**Text:**
———

BGB § 823 Abs. 1 VV RVG Vorbem. 3 Abs. 4 S. 1 RVG §§ 15a, 17 Nr. 4 Buchst b)
Leitsatz
Zur Berechnung eines Schadensersatzanspruchs des Geschädigten auf Freistellung von außergerichtlichen Rechtsanwaltsgebühren, wenn der Schädiger die in einem anschließenden, denselben Gegenstand betreffenden einstweiligen Verfügungsverfahren angefallene Verfahrensgebühr bereits ausgeglichen hat.
BGH, Urt. v. 22.3.2011 – VI ZR 63/10
1 Sachverhalt
Der Kläger macht gegen die Beklagte die Erstattung restlichen Anwaltshonorars geltend.

———

**Liste der Zeilen:**
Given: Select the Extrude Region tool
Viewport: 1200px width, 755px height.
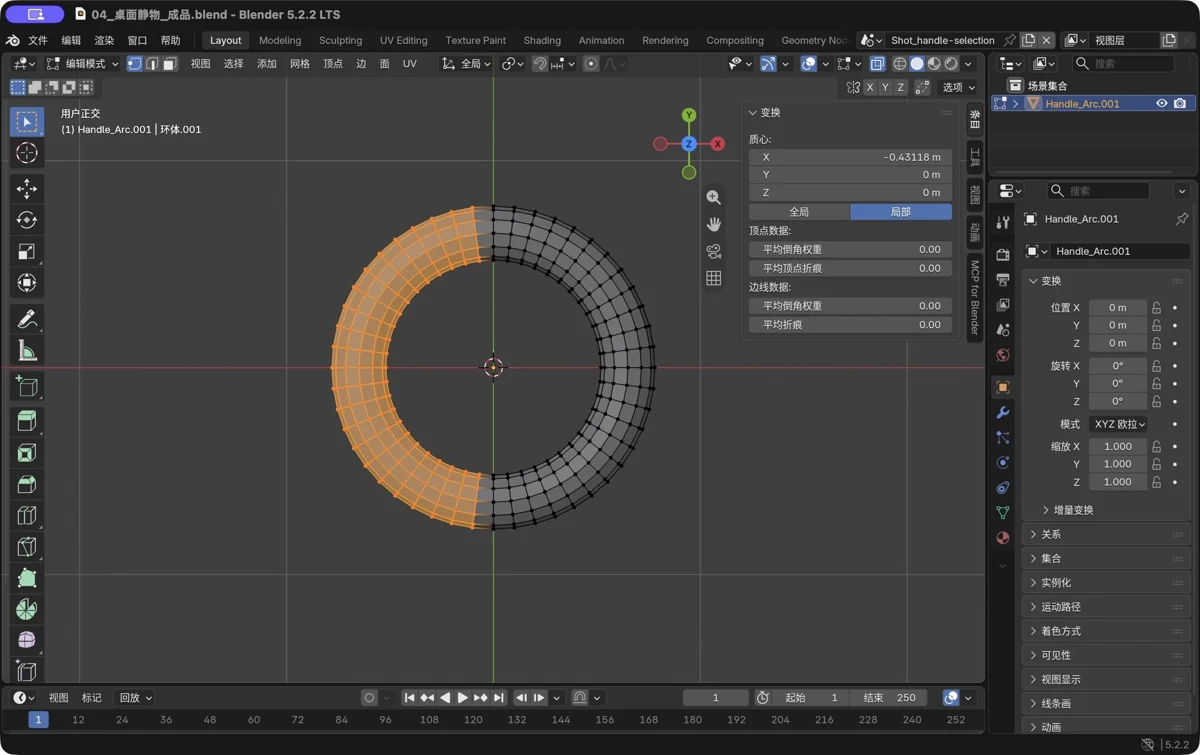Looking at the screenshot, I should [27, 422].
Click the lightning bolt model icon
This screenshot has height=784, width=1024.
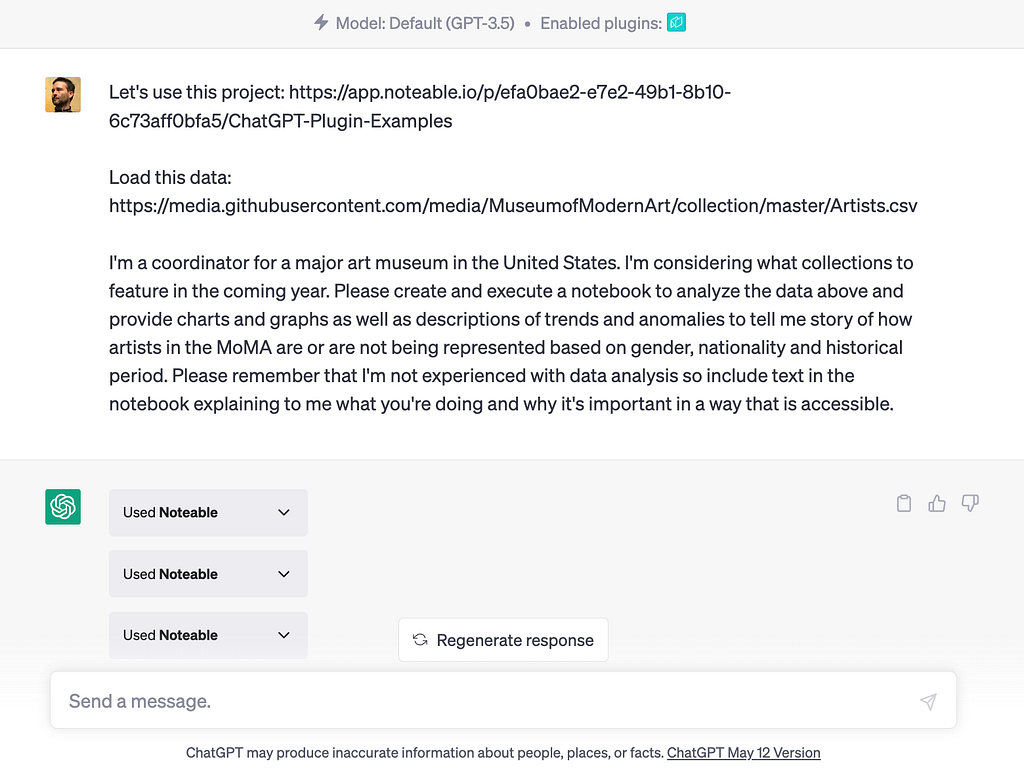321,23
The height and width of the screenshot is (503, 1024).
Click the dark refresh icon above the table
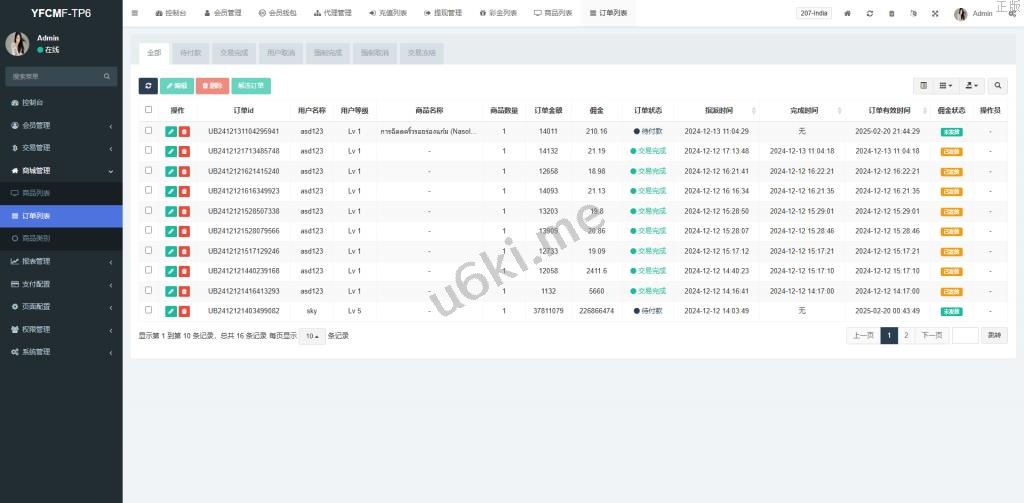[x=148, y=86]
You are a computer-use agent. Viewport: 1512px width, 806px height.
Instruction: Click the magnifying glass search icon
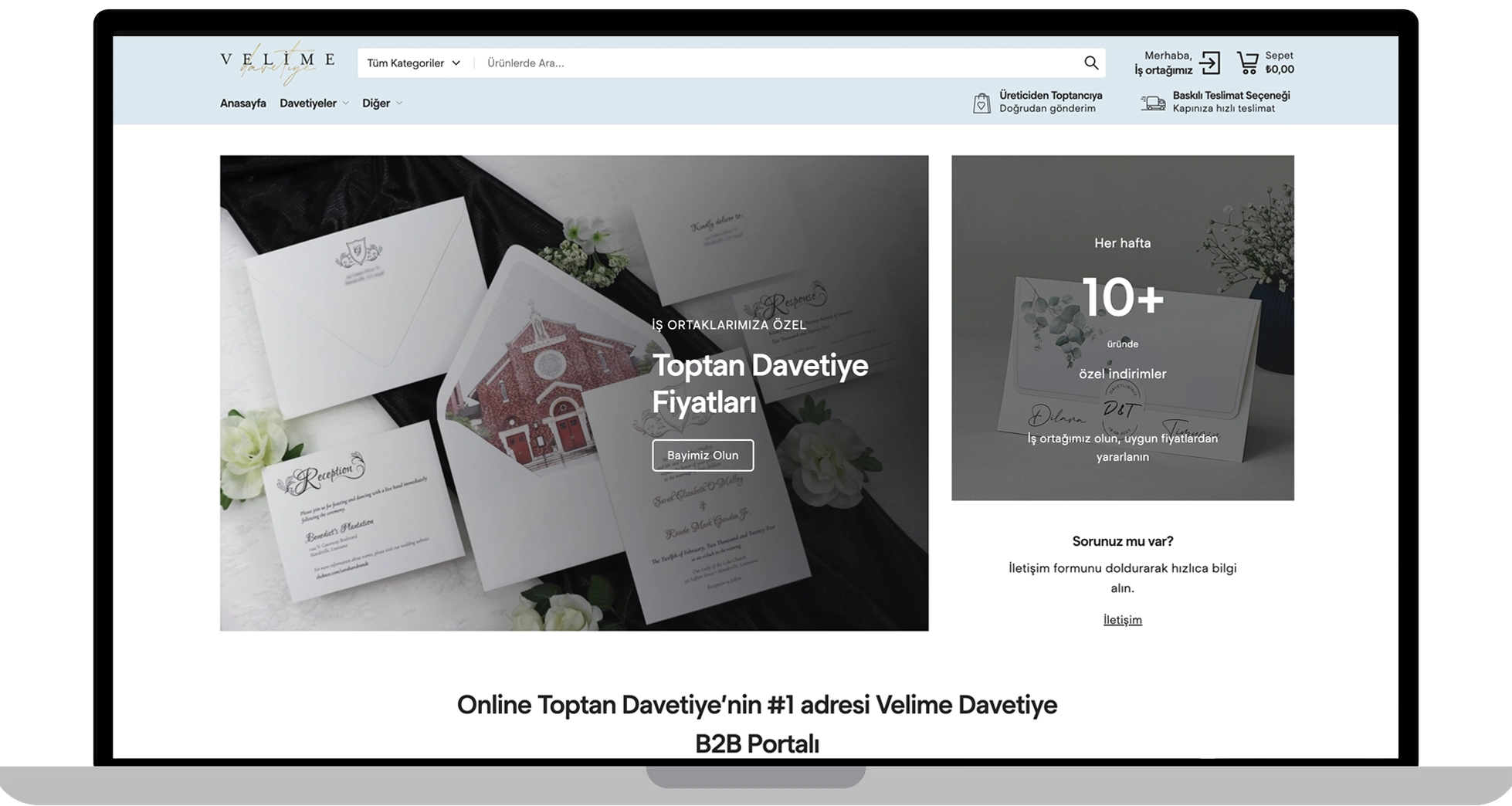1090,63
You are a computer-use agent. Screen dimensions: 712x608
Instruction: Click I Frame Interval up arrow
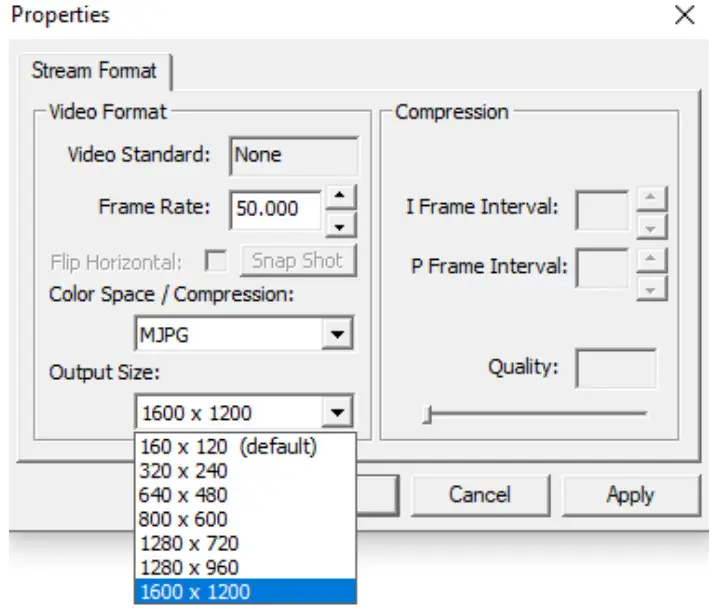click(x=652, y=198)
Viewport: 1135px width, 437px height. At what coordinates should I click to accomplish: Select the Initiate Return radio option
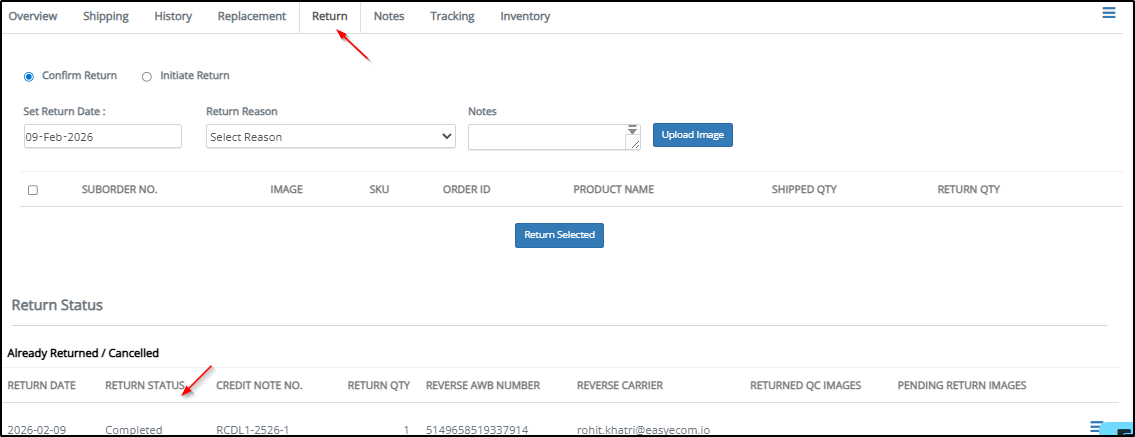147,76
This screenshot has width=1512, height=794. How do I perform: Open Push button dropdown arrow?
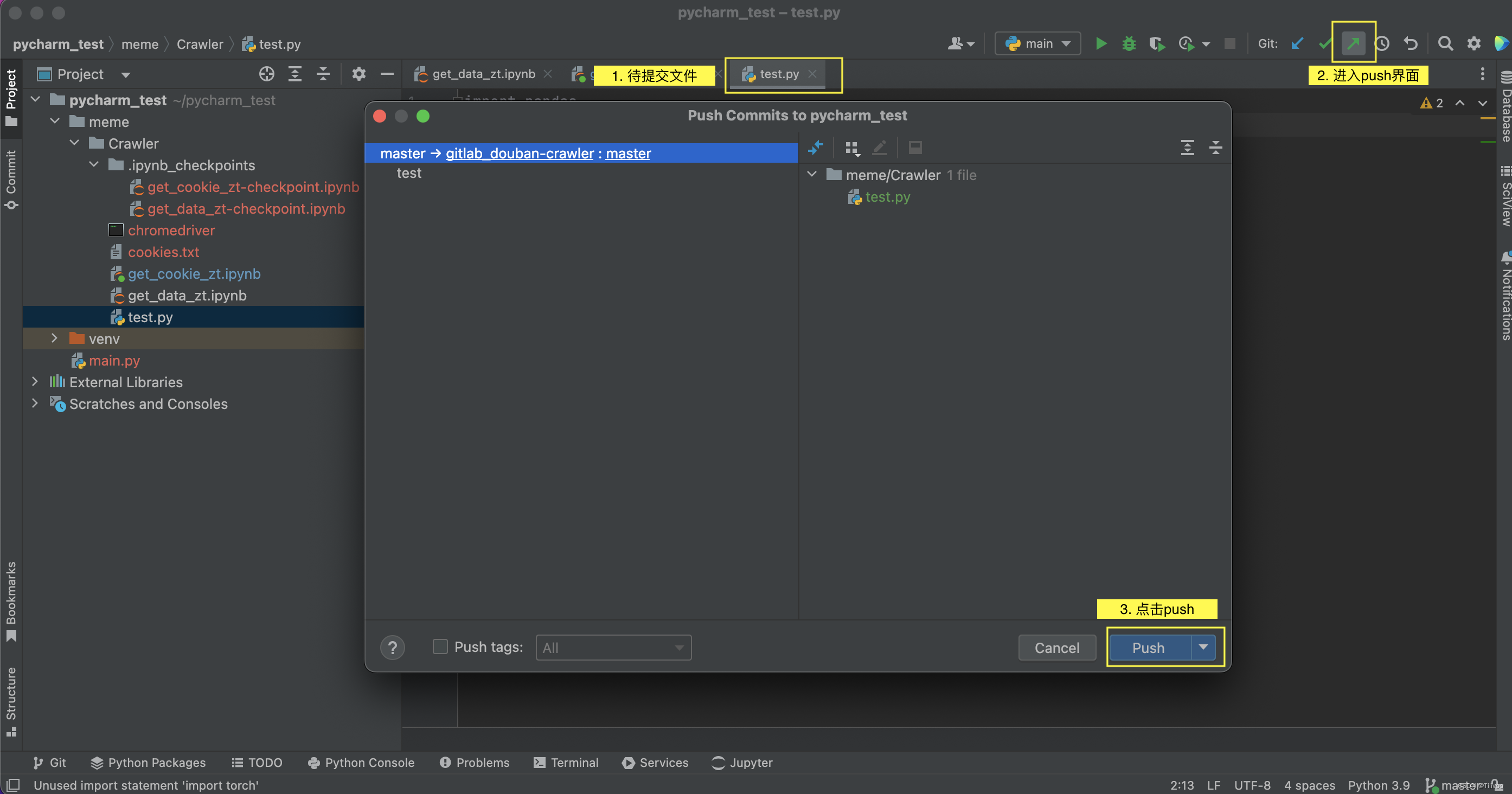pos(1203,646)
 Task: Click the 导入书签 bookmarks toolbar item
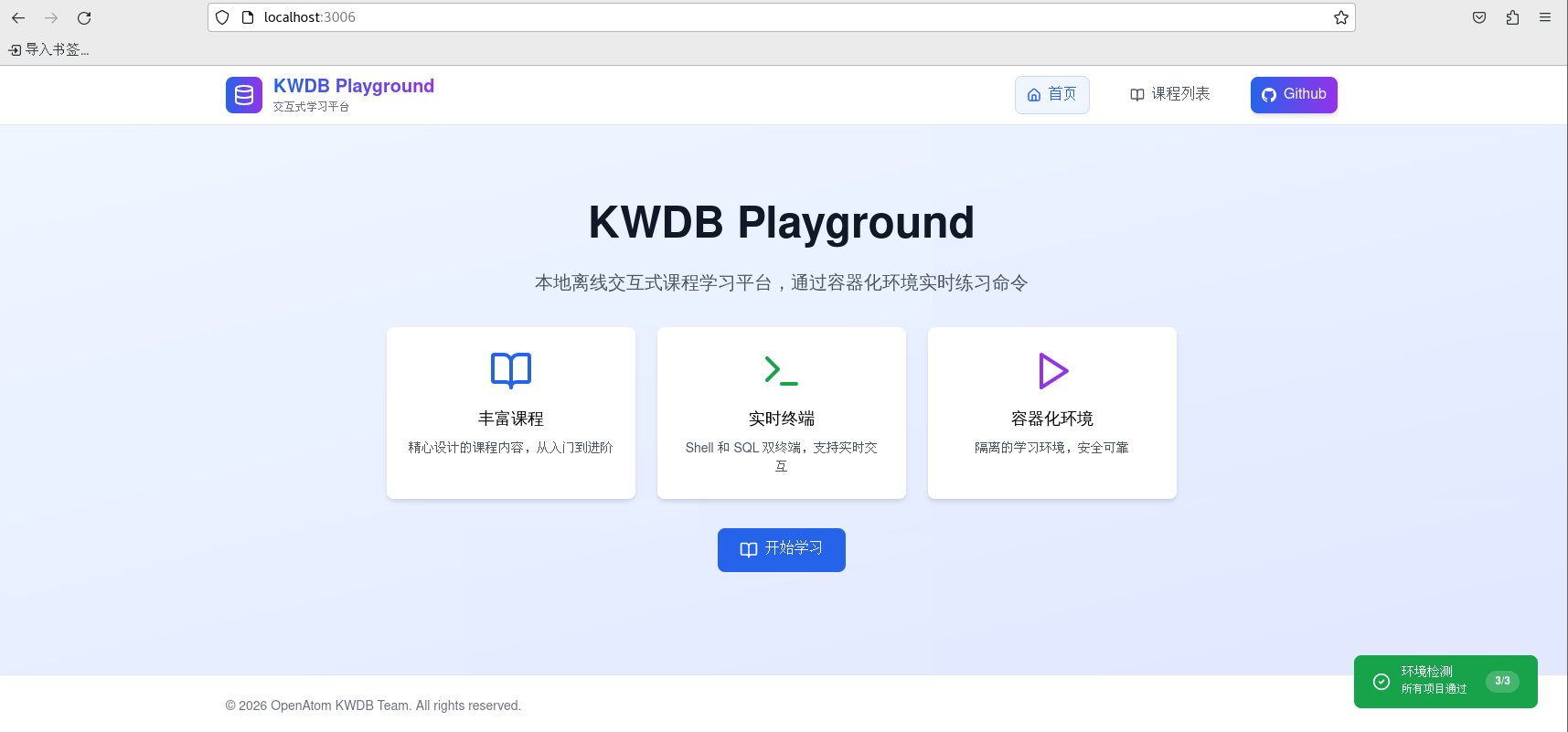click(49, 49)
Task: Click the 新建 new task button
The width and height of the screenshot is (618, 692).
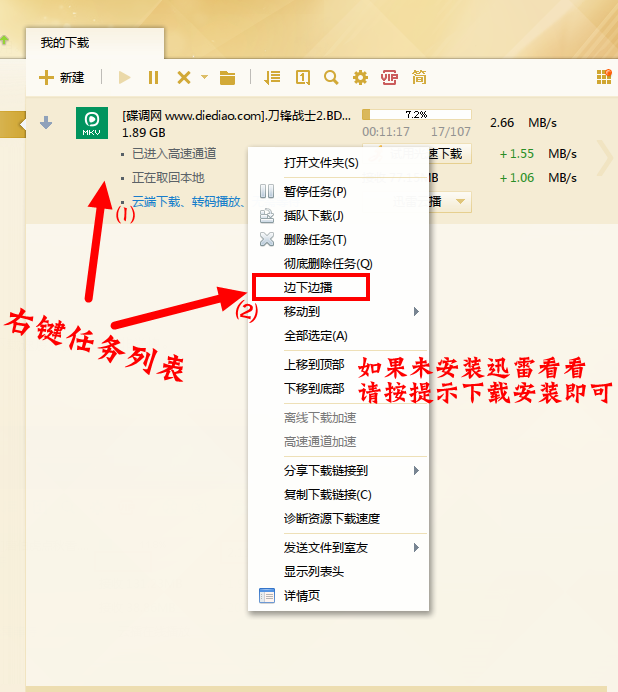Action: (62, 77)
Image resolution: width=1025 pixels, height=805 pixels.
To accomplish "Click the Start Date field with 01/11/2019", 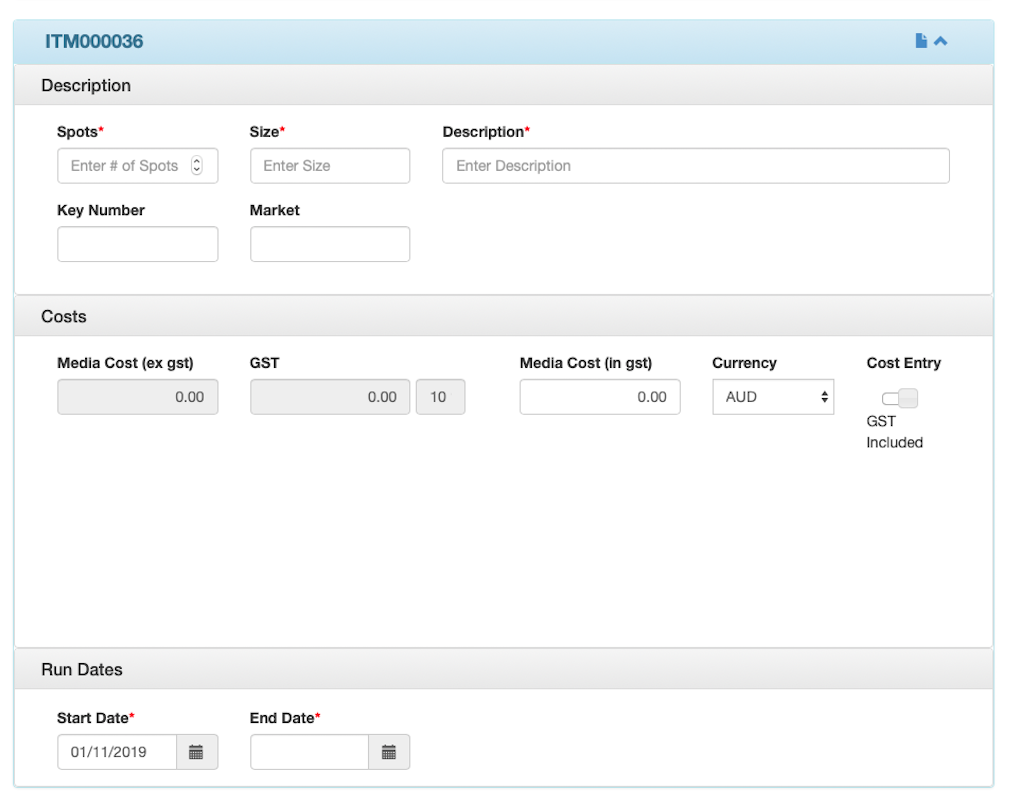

———

**Schriftliche Aufgabe:** Zitiere den Text zum BGH-Urteil über Anwaltsgebühren vollständig und Wort für Wort. Die Zeilen stammen aus einer anderen Quelle.

**Lösung der Aufgabe:**
BGB § 823 Abs. 1 VV RVG Vorbem. 3 Abs. 4 S. 1 RVG §§ 15a, 17 Nr. 4 Buchst b)
Leitsatz
Zur Berechnung eines Schadensersatzanspruchs des Geschädigten auf Freistellung von außergerichtlichen Rechtsanwaltsgebühren, wenn der Schädiger die in einem anschließenden, denselben Gegenstand betreffenden einstweiligen Verfügungsverfahren angefallene Verfahrensgebühr bereits ausgeglichen hat.
BGH, Urt. v. 22.3.2011 – VI ZR 63/10
1 Sachverhalt
Der Kläger macht gegen die Beklagte die Erstattung restlichen Anwaltshonorars geltend.